Selected excerpt:
──────────────────────────────

Born: 1821
Death: 1896
Biography:
Évariste Vital Luminais was a French painter. He is best known for works depicting early French history and is sometimes called "the painter of the Gauls".
Luminais was born in Nantes into a parliamentary and legal family. His great-grandfather Michel Luminais was an official in the Vendée; his grandfather Michel-Pierre Luminais represented the Vendée in parliament from 1799 to 1803; and his father, René Marie Luminais, represented Loire-Inférieure from 1831 to 1834 and Indre-et-Loire from 1848 to 1849. Aware of his natural artistic talent, his family sent him to Paris when he was 18 to study with the painter and sculptor Auguste Debay. He also studied with Léon Cogniet, a historical and portrait painter whose pupils included Léon Bonnat, and Constant Troyon, who painted landscapes and animals.
He married twice. By his first wife, Anne Foiret, he had a daughter, Esther. After Anne's death in 1874, he remarried in 1876 to one of his pupils, Hélène de Sahuguet d'Amarzit d'Espagnac; she had been married to Claude Durand de Neuville but had been widowed in the War of 1870.

──────────────────────────────

Data provided:
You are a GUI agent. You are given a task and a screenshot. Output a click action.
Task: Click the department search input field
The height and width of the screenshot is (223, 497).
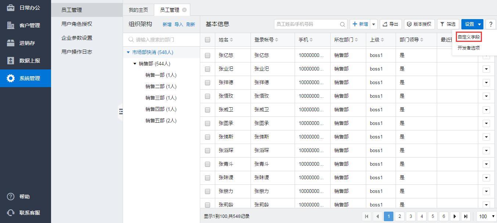click(x=163, y=40)
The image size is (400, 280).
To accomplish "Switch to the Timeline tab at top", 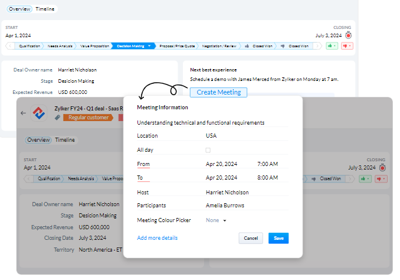I will click(x=45, y=9).
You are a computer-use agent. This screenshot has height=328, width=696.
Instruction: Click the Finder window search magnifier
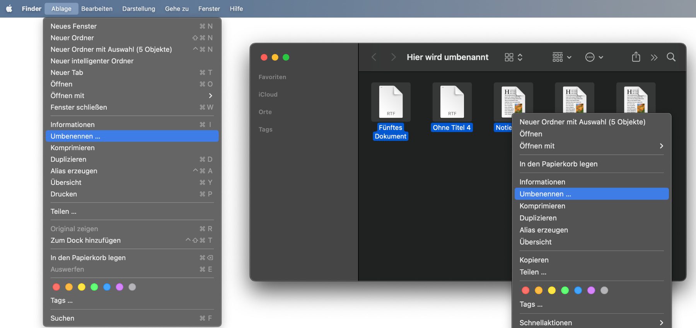tap(671, 57)
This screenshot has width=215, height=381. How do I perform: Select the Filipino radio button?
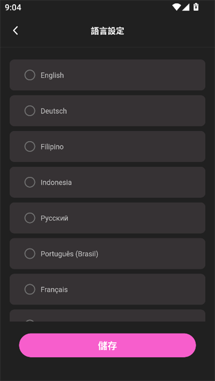[x=30, y=146]
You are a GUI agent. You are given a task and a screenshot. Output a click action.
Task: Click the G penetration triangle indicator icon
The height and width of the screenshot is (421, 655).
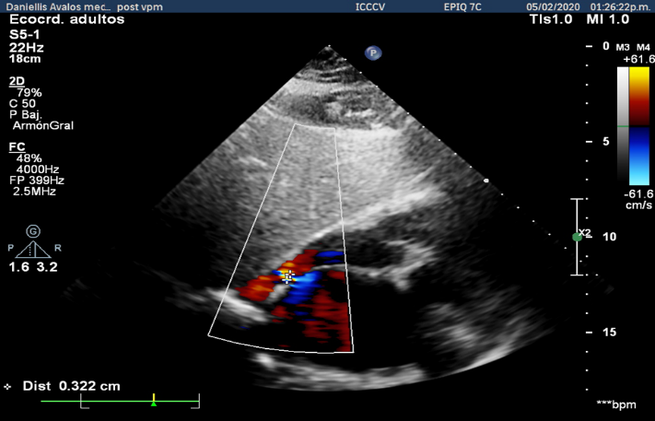coord(33,231)

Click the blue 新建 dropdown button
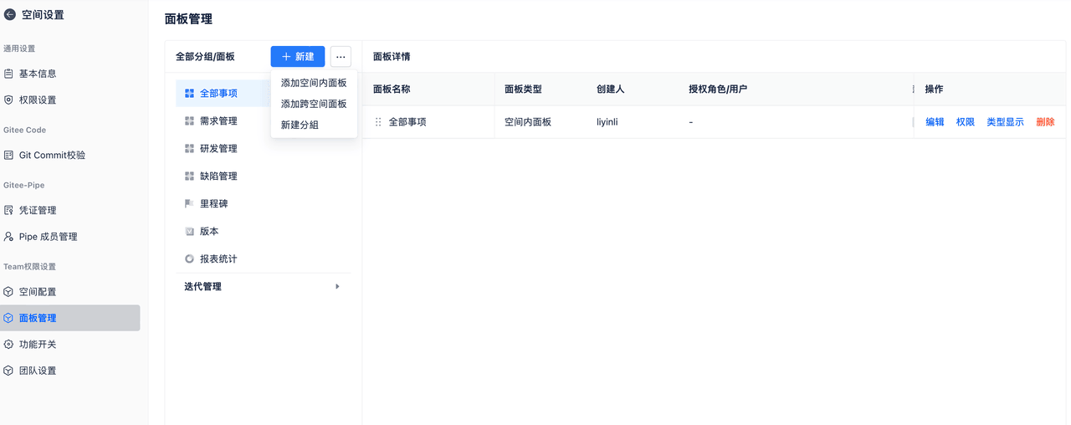tap(298, 57)
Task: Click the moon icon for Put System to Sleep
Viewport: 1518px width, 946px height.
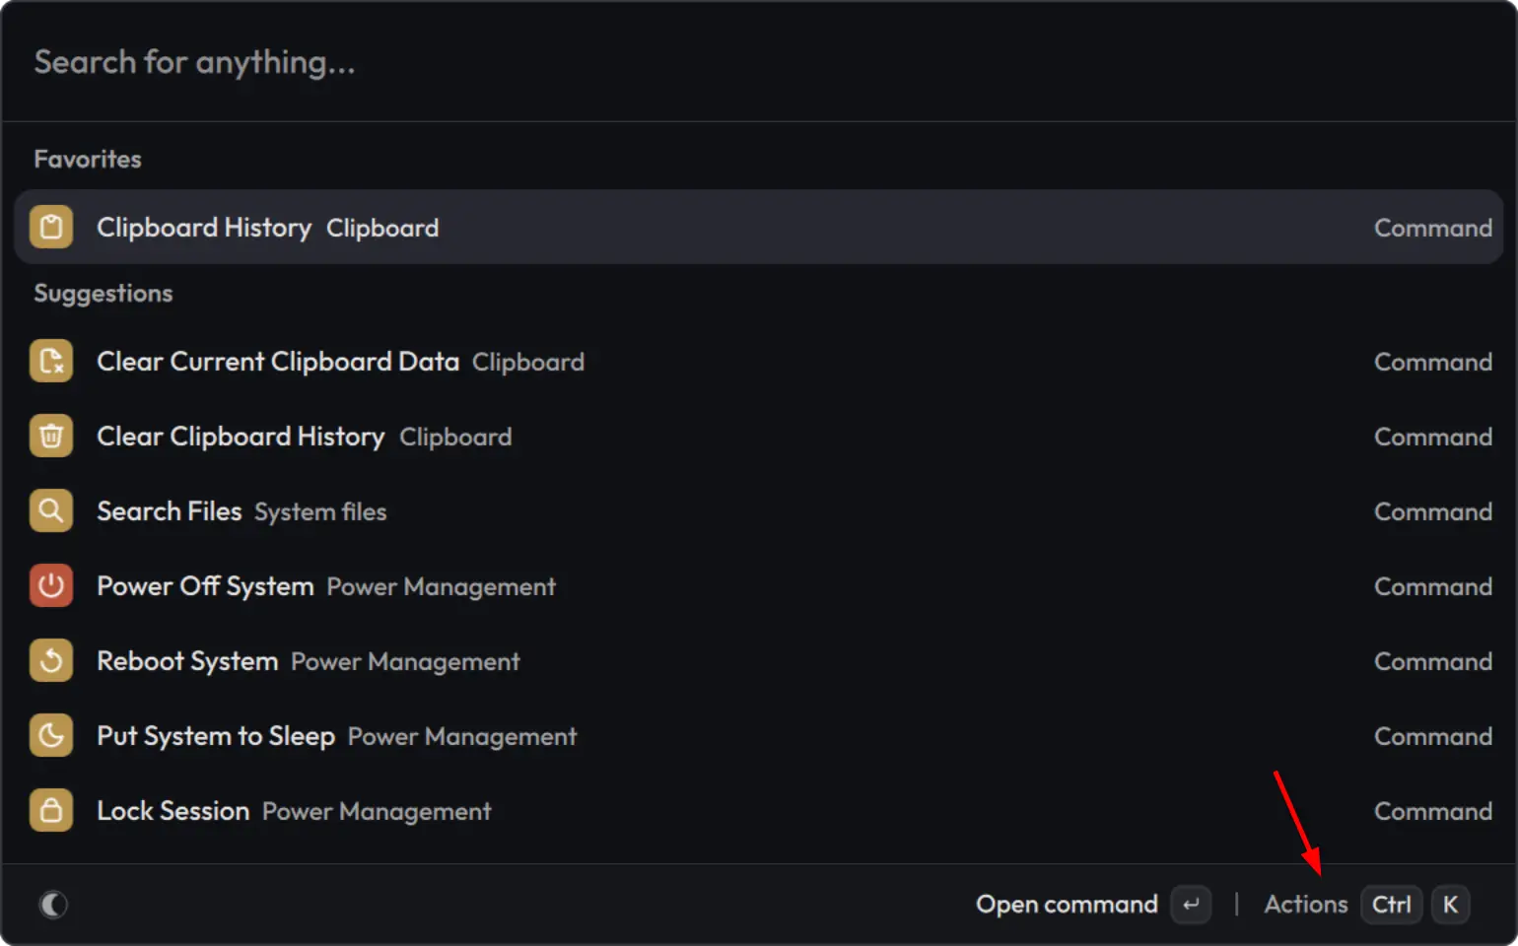Action: (51, 736)
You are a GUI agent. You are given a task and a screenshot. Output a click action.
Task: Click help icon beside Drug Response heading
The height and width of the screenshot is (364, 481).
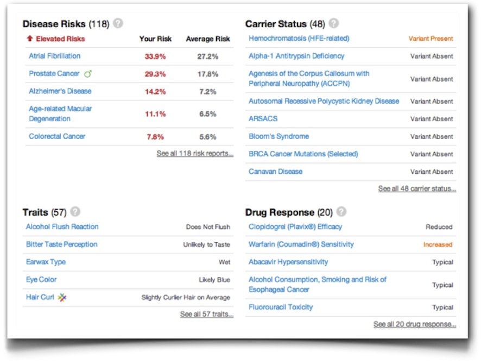coord(341,212)
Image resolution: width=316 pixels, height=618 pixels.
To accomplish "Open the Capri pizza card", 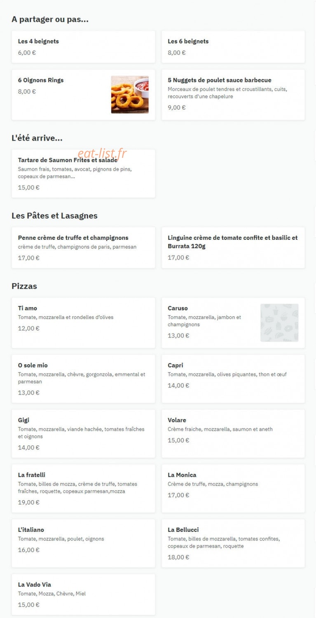I will pos(233,379).
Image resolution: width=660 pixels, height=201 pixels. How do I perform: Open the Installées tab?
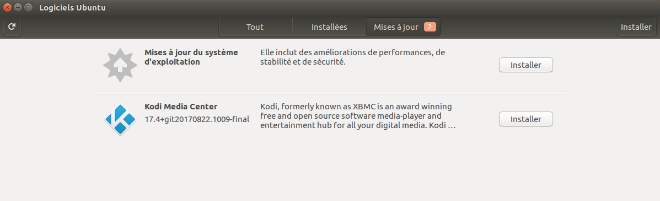pyautogui.click(x=329, y=27)
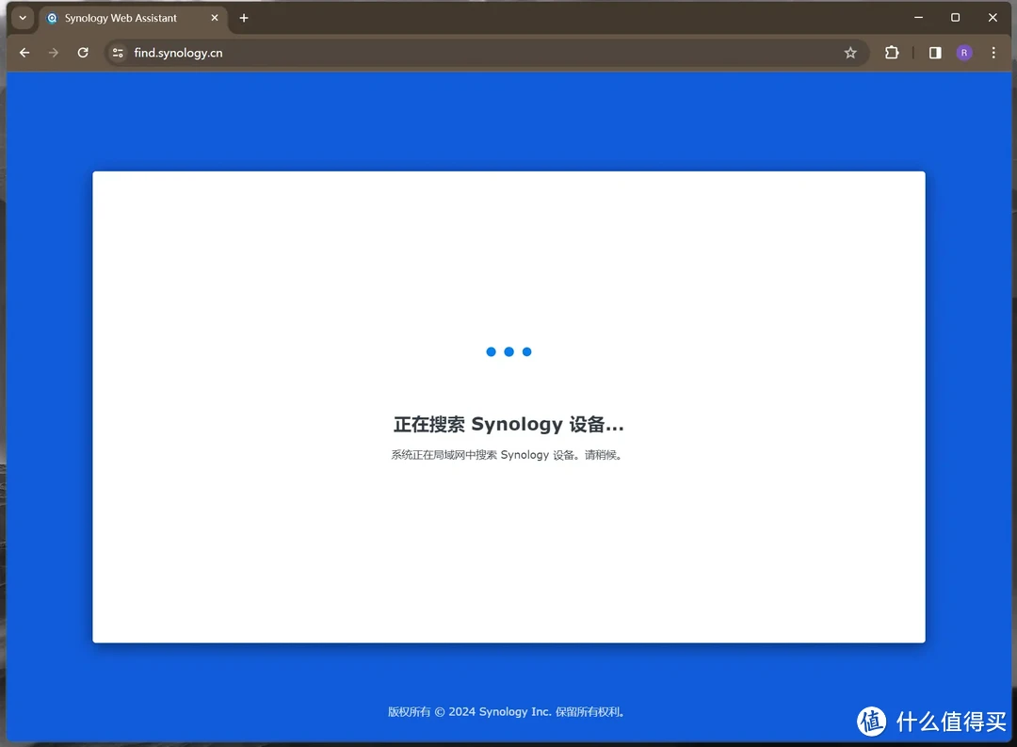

──────────────────────────────

Your objective: Please reproduce the part of the Luminais biography starting at "Luminais was born" and ending at "landscapes and animals.", word for word.

Result:
Luminais was born in Nantes into a parliamentary and legal family. His great-grandfather Michel Luminais was an official in the Vendée; his grandfather Michel-Pierre Luminais represented the Vendée in parliament from 1799 to 1803; and his father, René Marie Luminais, represented Loire-Inférieure from 1831 to 1834 and Indre-et-Loire from 1848 to 1849. Aware of his natural artistic talent, his family sent him to Paris when he was 18 to study with the painter and sculptor Auguste Debay. He also studied with Léon Cogniet, a historical and portrait painter whose pupils included Léon Bonnat, and Constant Troyon, who painted landscapes and animals.